Sefalana has to be card-sharp … close to the chest

Entry into South Africa by the local mass retailer Sefalana expected to begin on May 1, 2017 may possibly nudge up competition with other retail giants. 

Sefalana is confident that the move will significantly enhance its profitability.   

In November last year Sefalana announced its plans to raise capital through a Rights Issue programme which was completed in December. According to the retailer, the shares were “significantly oversubscribed” raising proceeds of P351 million. 

Part of the funds were used to fund the acquisition of TFS Wholesalers in Lesotho which, according to the Group Managing Director Chandra Chauhan, was followed through after its previous owners approached Sefalana to buy it. 

The take-over included the purchase of the building in which the wholesaler operates in at P30 million. Chauhan shared with his audience at the Group’s financial results briefing held last week Friday that the acquisition was expected to bolster the Group’s turn-over by P150 million in the first six months of trading and contribute about P7 million to profit by the end of the year. 

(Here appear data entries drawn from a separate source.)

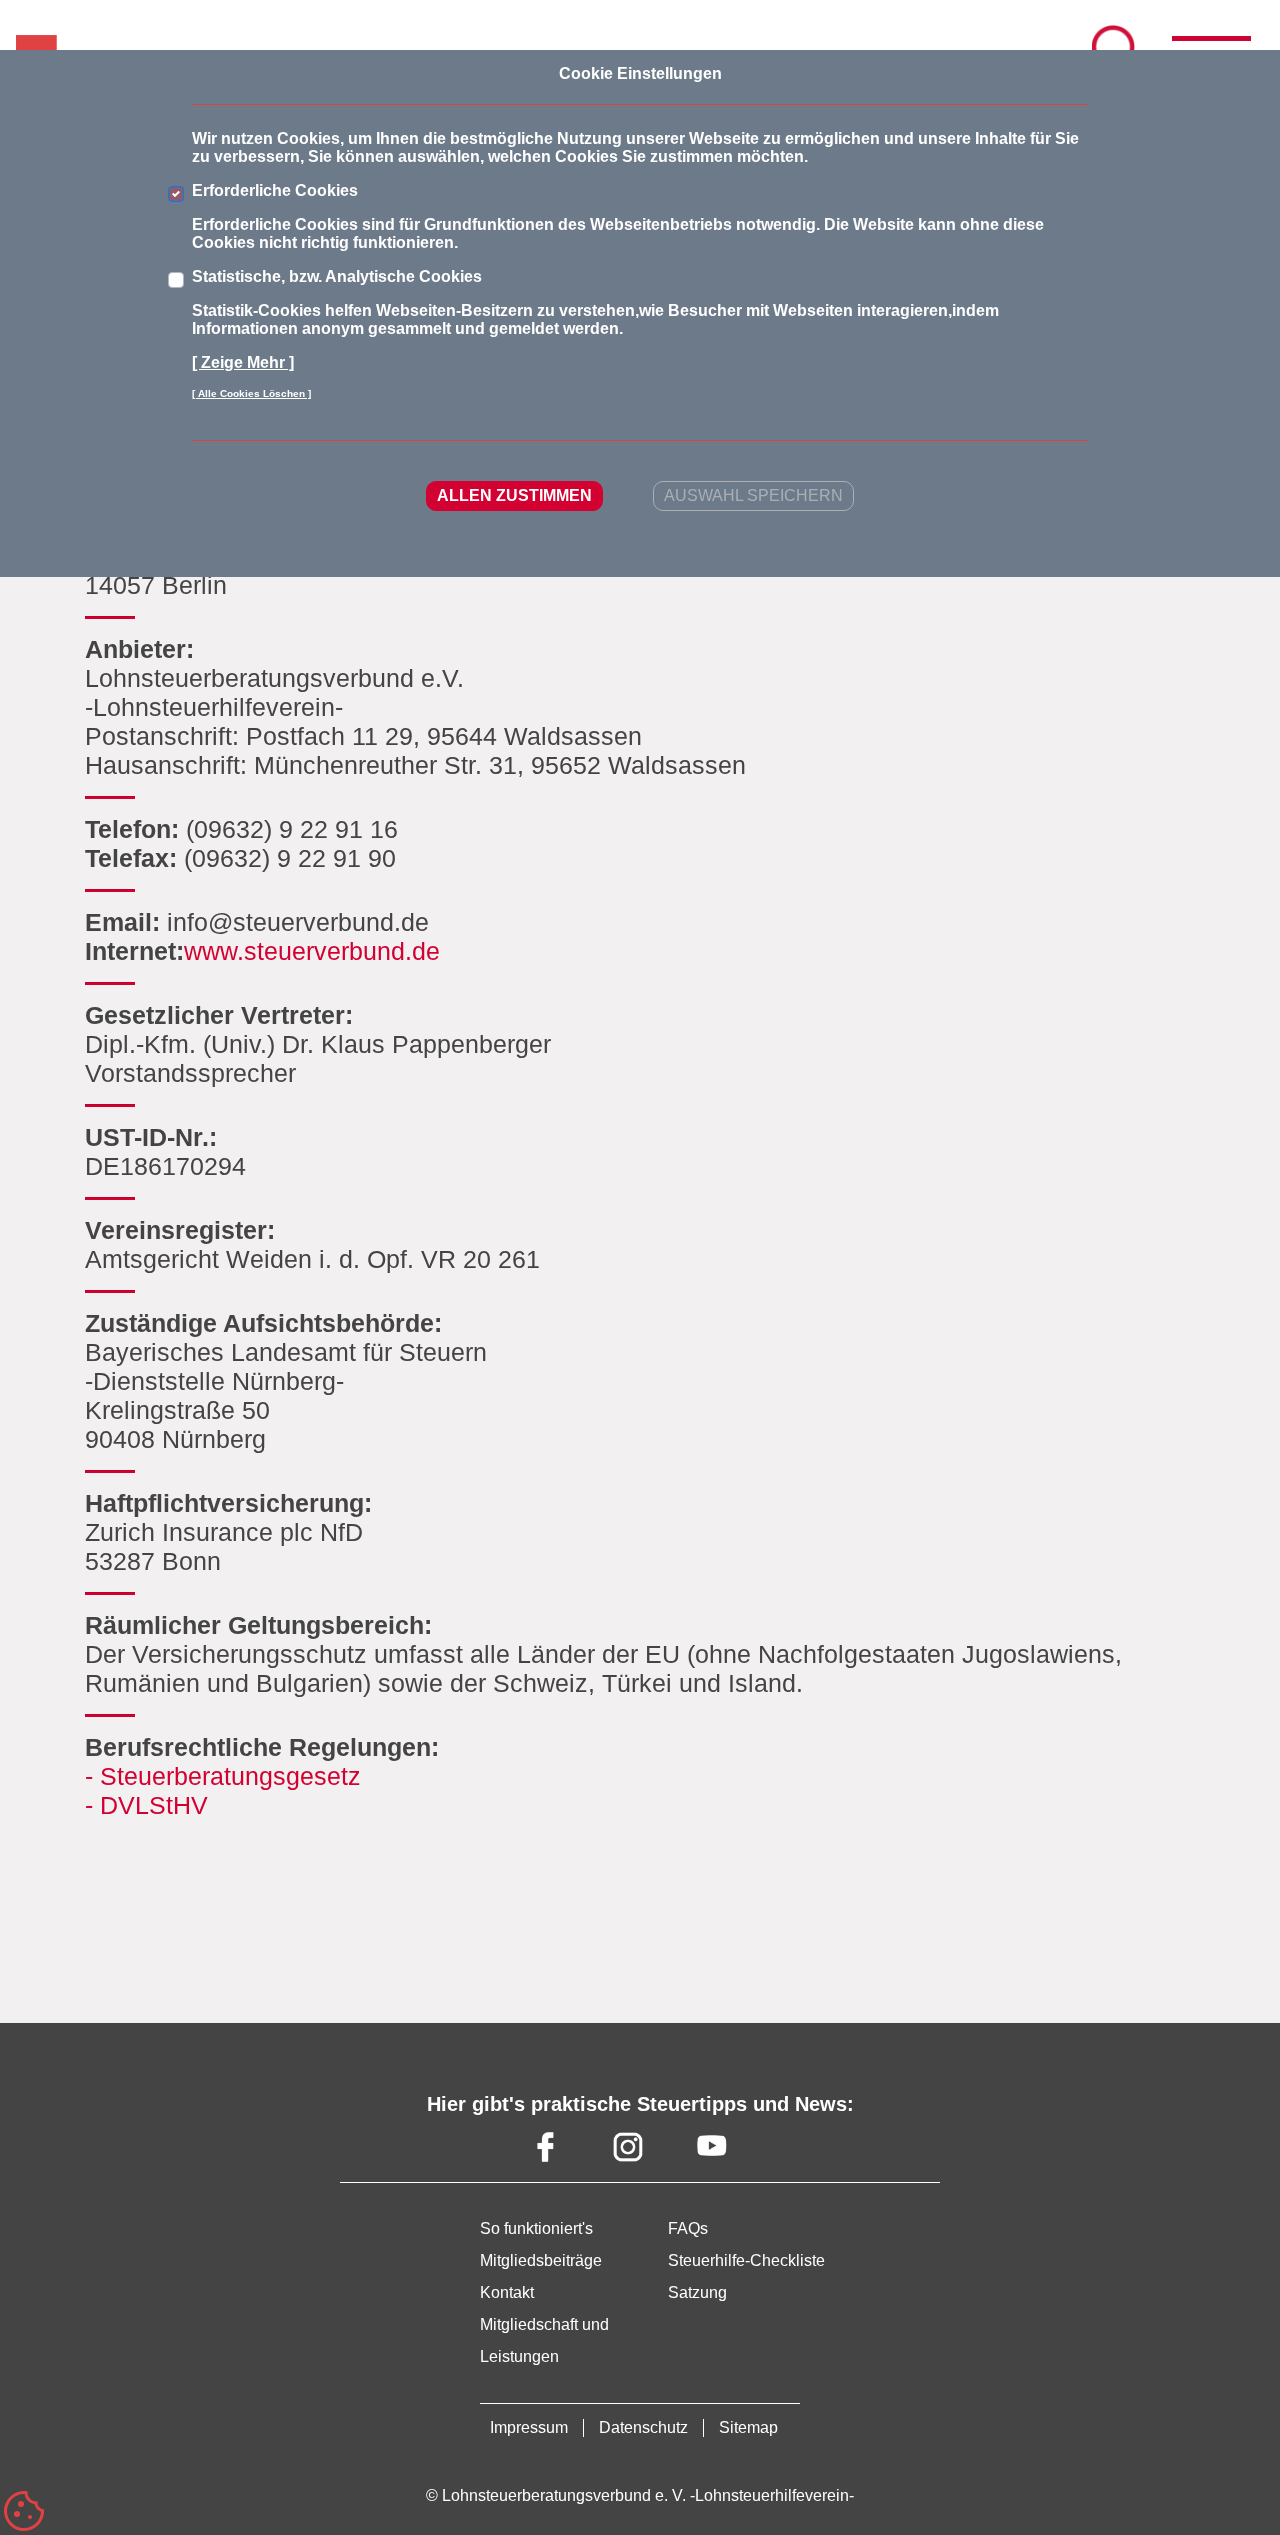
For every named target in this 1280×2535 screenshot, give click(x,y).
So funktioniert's (536, 2228)
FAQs (688, 2228)
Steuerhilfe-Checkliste (746, 2260)
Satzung (697, 2292)
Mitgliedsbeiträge (541, 2260)
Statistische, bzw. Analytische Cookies (337, 276)
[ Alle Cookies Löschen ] (251, 393)
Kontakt (507, 2292)
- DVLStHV (146, 1805)
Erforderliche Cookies (275, 190)
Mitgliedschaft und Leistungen (544, 2340)
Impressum (529, 2427)
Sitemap (748, 2427)
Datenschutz (643, 2427)
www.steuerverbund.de (312, 951)
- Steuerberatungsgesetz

The wholesaler was opened on November 1, 2016 and Chauhan expects two additional store openings should the potential sites prove to be viable. The bigger share of the raised capital was used to support the expansion of Sefalana into South Africa. 

Chauhan did not divulge extensive details on the South African entry but he, however, expressed confidence in its anticipated presence by citing the daily turn-over of the targeted stores which record over a P1 billion worth of transactions.

In Lesotho, Chauhan said that its main competitor was Mass Mart and to a lesser extent a chain of Chinese-owned small shops. 

In South Africa, however, competition wears an entirely different mask and comes much fiercer than the smaller market in Lesotho. From the experience of its biggest local competitor Choppies, a presence in the SA market needs a carefully thought through strategy to survive the cut-throat market. 

In the case of Choppies such a game plan is seen by its choice of locations which seems to depict a semblance with the local market in terms of the target market which then allows it to build strengths and eventually become a staying power. 

It would appear that it chose locations such as North West, Limpopo and Mpumalanga, with less urban influence, to be able to continue its model of attracting the low to middle income groups. The main cities would most likely swallow Choppies. 

Sefalana too will have to amble into the market with a strategy that will not undermine the great force it has come to be known to be.           

From a financial performance perspective Sefalana did not fare very well for the year ended October 31, 2016 which Chauhan attributed to the challenging economic environment which was characterised by lower consumer spending. 

The Group’s profit in its main business line in Botswana of trading consumer goods when compared to the same period in the previous year declined by 16 percent. 

With other operations in Zambia and Namibia, Botswana contributed the largest to Group revenue and profit before tax at 60 percent and 48 percent respectively. Namibia, on the other hand, contributed 32 percent and 22 percent to Group revenue and profit before tax respectively. With a current total of 14 stores in Namibia, Chauhan expressed the medium target to increase the number to 20 with a higher concentration on wholesale instead of retail. 

The market in Namibia, he said, is flat but however doing extremely well.  

The entry into South Africa, whose outcome is subject to due diligence review could possibly strengthen Sefalana’s hand in the game which would make it an interesting observation to watch in terms of upper edge in the local market.